読む文章:
_____

十二月の雨

 今日から12月、夜半から激しい雨が降っています。昨日までは義母の施設入居の為の手続きや荷物の搬送などで慌ただしく、あっというまに月日が過ぎていきました。介護3が認定され、審査のために施設へ初めて行った時空きが出たらと頼んでいた部屋が12月から空き、兄弟間の争いも片付いて、あっという間に義母の新しい暮らしが決まりました。義母の部屋を片付けていると、「老人ホームの選び方」など、パンフレットや本が結構あって、施設入居は望んでいたことなのですが、認知症の方々と馴染めるかどうか気になるし、荷物もなるべく若い時の記憶と繋がるようなものを入れて、本当に自分でいられた時期の気持ちにいられればいいなと思っています。

 この前見たサイトに、12月の雨は浄化の雨だとあって、夜中に雨音を聞きながらそのことを考えていました。12月に降る雨は1年分の邪気や汚れを払ってくれるもので、冷たくて凍えそうになるけれどその中には特別な波動が秘められていて、自分自身や土地の罪・科・穢れを払ってくれるお清めの雨で、その雨と共に自分の中の凝り固まった負の感情が流されて、全てが癒されていくのだから、感謝することだそうです。

 雨が強く降ると不安になるし、なんでこんなに降るのかと思うけれど、今朝の雨は浄化の雨だと知って、落ち着いた気持ちで布団の中で雨音をずっと聞いていました。介護をしている家族は、施設に入れたりすると今度は自分が体調を崩すと言いますが、私もこのところ下痢をしたり足の指の付け根が腫れて痛んだりいろいろアクシデントが起きて、身体が辛かったのですが、布団の中で足を動かしたら1日でハレが引いていることに気が付きました。

_____

提供された項目:

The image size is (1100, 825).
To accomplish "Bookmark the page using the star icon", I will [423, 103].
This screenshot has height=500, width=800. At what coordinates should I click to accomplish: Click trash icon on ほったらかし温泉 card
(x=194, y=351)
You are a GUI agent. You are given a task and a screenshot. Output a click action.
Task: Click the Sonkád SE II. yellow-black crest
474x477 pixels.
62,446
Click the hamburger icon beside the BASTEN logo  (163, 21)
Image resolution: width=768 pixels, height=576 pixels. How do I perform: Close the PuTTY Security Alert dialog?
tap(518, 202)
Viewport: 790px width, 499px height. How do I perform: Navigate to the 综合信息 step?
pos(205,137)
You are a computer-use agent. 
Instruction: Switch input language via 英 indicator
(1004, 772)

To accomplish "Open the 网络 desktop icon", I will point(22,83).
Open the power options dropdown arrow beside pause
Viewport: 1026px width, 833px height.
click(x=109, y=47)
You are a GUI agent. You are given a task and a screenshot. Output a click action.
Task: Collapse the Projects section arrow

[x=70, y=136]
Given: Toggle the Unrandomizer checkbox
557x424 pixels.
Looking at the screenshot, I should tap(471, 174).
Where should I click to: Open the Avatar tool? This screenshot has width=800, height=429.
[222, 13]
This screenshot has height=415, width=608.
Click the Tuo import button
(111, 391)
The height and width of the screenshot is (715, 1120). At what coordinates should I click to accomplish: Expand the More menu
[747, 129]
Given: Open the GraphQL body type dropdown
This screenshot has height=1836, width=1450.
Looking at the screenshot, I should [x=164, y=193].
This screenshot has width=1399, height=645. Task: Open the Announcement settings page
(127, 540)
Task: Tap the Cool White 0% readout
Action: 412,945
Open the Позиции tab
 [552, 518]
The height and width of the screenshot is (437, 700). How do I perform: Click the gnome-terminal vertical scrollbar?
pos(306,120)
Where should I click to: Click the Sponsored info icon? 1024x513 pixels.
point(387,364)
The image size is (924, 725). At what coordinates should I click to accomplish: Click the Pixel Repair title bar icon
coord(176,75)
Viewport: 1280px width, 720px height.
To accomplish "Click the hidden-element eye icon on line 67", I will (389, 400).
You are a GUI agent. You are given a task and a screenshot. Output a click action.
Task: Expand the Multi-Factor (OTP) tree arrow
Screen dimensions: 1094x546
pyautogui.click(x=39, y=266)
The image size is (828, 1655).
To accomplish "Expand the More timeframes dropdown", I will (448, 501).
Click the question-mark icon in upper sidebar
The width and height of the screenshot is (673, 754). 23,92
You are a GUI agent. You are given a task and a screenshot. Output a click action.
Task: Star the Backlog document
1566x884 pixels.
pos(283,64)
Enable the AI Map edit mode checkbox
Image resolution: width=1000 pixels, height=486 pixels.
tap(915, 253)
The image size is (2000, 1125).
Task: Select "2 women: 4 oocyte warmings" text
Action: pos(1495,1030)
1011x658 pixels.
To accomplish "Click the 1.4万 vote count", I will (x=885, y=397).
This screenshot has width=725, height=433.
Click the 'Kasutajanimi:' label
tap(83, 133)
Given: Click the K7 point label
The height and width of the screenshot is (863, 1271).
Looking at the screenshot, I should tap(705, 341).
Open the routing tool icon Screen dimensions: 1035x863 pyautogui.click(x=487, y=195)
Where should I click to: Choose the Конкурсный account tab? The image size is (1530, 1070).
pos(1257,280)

_____

取り組む問題:
A: 「十二月の雨」の文章で、この前見たサイトには12月の雨は何の雨だとあったか。
B: 「十二月の雨」の文章から、「今日から12月、夜半から激し」で始まり「ら、感謝することだそうです。」で終わる部分をそのまま返せ。

この練習の解答:
A: 浄化の雨だとあった。

B:
今日から12月、夜半から激しい雨が降っています。昨日までは義母の施設入居の為の手続きや荷物の搬送などで慌ただしく、あっというまに月日が過ぎていきました。介護3が認定され、審査のために施設へ初めて行った時空きが出たらと頼んでいた部屋が12月から空き、兄弟間の争いも片付いて、あっという間に義母の新しい暮らしが決まりました。義母の部屋を片付けていると、「老人ホームの選び方」など、パンフレットや本が結構あって、施設入居は望んでいたことなのですが、認知症の方々と馴染めるかどうか気になるし、荷物もなるべく若い時の記憶と繋がるようなものを入れて、本当に自分でいられた時期の気持ちにいられればいいなと思っています。

 この前見たサイトに、12月の雨は浄化の雨だとあって、夜中に雨音を聞きながらそのことを考えていました。12月に降る雨は1年分の邪気や汚れを払ってくれるもので、冷たくて凍えそうになるけれどその中には特別な波動が秘められていて、自分自身や土地の罪・科・穢れを払ってくれるお清めの雨で、その雨と共に自分の中の凝り固まった負の感情が流されて、全てが癒されていくのだから、感謝することだそうです。